Another thing that I thought that I might mention, you said that you were going to weld the valve chest to the cylinder, just be careful of distortion in the cylinder bore due to the welding.

Paul.


----------



## WSMkid (Jul 14, 2013)

No distortion that I have seen. I'm very picky about how I do my welding to avoid any distortion. Maybe it was luck but then again maybe I was over carful. Ether way we are still waiting on a tap! Haha! 
Thank you
 Gh


----------



## WSMkid (Jul 27, 2013)

I'm sory every one I see it has been 13 days sense my last update, in those 13days I have not only finished the cylinder but I have also had my first run and at this point this big guy has probably had 30 min. of run time. Things are still just a little tight. Some of the problem is within my guide rods I made them .25 instead of the .375 Ruddy wanted. 
I some how used all my data last month (starts over today) so I was not able to put any pics up. That being over, I will try to get some up this after noon, maybe even a vid. 
  All parts are finished to the point of being able to run but I really need to do some work to help balance things out.
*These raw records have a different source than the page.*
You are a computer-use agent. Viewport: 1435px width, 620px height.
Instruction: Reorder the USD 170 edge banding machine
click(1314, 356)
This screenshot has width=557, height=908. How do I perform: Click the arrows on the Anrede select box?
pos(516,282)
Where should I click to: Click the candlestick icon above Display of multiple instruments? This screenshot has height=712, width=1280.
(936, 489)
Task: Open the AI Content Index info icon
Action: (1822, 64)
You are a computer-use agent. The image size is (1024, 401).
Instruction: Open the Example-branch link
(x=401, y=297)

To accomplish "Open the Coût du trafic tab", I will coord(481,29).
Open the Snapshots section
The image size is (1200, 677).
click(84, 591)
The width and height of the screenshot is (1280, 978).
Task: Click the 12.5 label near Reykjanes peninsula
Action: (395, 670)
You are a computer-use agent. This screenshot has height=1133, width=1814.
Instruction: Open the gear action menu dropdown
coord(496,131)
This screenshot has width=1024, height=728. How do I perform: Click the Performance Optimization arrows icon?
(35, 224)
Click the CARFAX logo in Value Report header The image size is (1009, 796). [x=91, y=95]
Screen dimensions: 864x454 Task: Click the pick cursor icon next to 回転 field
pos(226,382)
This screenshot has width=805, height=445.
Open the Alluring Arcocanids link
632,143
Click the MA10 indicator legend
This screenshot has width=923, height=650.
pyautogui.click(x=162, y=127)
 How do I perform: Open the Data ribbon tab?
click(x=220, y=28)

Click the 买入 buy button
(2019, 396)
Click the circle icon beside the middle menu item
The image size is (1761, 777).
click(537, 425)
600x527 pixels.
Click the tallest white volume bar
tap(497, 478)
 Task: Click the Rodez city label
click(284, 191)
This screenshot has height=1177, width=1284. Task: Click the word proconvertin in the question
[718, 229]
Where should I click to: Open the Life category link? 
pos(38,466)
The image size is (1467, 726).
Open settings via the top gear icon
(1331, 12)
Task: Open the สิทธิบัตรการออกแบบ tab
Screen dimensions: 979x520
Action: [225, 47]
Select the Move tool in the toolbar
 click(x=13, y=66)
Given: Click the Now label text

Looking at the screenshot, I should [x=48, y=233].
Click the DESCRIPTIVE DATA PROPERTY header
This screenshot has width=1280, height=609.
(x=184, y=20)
After that I will be ready to pull every thing apart, sand blast ,paint than get every thing sealed up. 
 Thank you 

   GJ


----------



## WSMkid (Jul 30, 2013)

Here are a couple pics and a running vid. Not sure if it is at it's final state but it's running good.


----------



## bazmak (Sep 15, 2013)

You say you tapped a full turn forward,in my opinion far too much
never more than 1/2 turn then 1/4 back.I dont break many taps above 1/8
but i like to tap by hand.After 50 yrs you get a feel for it


----------